Print the records exactly as given.

───── Records for the exercise

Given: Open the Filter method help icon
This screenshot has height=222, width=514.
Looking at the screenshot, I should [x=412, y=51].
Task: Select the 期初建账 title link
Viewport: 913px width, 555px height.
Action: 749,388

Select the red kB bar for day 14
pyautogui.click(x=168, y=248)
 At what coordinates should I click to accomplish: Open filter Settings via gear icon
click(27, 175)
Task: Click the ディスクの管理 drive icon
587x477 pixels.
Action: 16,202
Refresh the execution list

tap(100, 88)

──────────

Response –
Given: Open the Filter method help icon
This screenshot has height=222, width=514.
Looking at the screenshot, I should [x=412, y=51].
Task: Select the 期初建账 title link
Viewport: 913px width, 555px height.
Action: 749,388

Select the red kB bar for day 14
pyautogui.click(x=168, y=248)
 At what coordinates should I click to accomplish: Open filter Settings via gear icon
click(27, 175)
Task: Click the ディスクの管理 drive icon
587x477 pixels.
Action: 16,202
Refresh the execution list

tap(100, 88)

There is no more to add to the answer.